The new strategy buys statistical dips, a stock that has dropped more than one and four-fifths standard deviations below its twenty-day average, and sizes the bet with a simulation run over a year of that stock’s daily moves. The crucial property, the one that makes the whole thing work, is that every input is a daily figure. The signal is twenty daily closes. The sizing is two hundred and fifty-two daily closes. Nothing that happens inside a trading day touches the decision at all. A bet on a stock returning to its average does not care whether you are three minutes late or three hours late, because it is waiting days for the reversion to arrive. The clock that killed the chaser simply does not apply.

And then we stopped depending on the live feed for the decision at all. We built a local database: three years of daily prices, around eight hundred and fifty names, something like six hundred and forty-seven thousand rows, sitting on our own machine and refilled by one batched pull overnight instead of five thousand frantic scraper calls a day. The scan reads our own copy. If the data is stale, it skips the day rather than trading on a guess. Which is, I noticed afterwards, exactly the same instinct Twinkle Toes arrived at from the opposite direction: own the data, trust the price, and refuse to bet on the part you cannot stand behind.

What free data costs

Twinkle Toes was optimistic and erased my losses. Gekko was pessimistic in outcome and kept acting on a stale picture until the picture cost it everything. Both failed in the same place: at the hard edge the strategy most depended on. The fall, the pull-up, the unseated rider in racing. The fast gap, the catalyst, the collapse in trading. Free data is weakest exactly where your strategy needs it strongest, because the common, nothing-happening cases are cheap to get right and the rare, decisive ones are the ones that fall through the cracks.

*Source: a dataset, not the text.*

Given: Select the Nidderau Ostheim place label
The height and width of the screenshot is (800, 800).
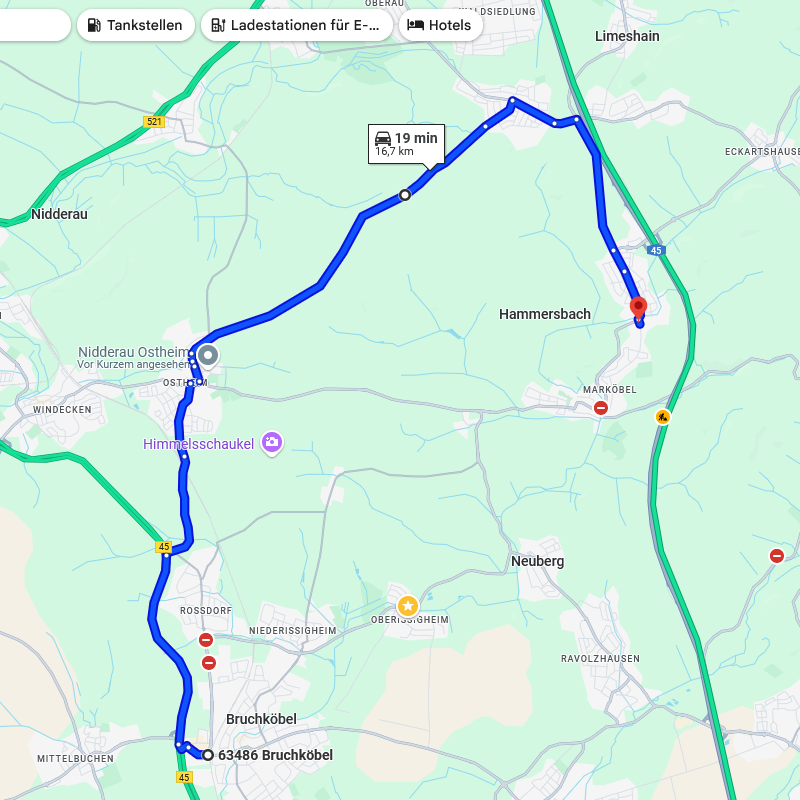Looking at the screenshot, I should 134,352.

Both systems only came good once they stopped fighting that. Racing anchored on the closing price, computed from numbers the mess could not corrupt. Gekko anchored on the end-of-day close, the one thing a free feed delivers reliably, and quietly stopped betting on everything it could not. You do not beat a data constraint by wishing for cleaner data. You redesign the question until the data you can actually get is good enough to answer it honestly.

There is a habit I have taken from all of this. When results look bad you go hunting for the bug, because bad news makes you suspicious, and suspicion is healthy. The trap is that good news does not. When the numbers come back glowing, the first question is not how much edge do we have. It is which of these numbers is a recording artefact. I learned that the expensive way, in public, in a paragraph I have now had to walk back. The market was honest with me the whole time. It was my own bookkeeping that lied.

The figures here are drawn from the systems’ own paper-trading databases. Both are paper accounts throughout, and no real money has been staked or lost. The Twinkle Toes performance figures in my previous article were inflated by the settlement bug described above and are corrected here.

The views expressed in this article are my own and do not represent the views of my employer.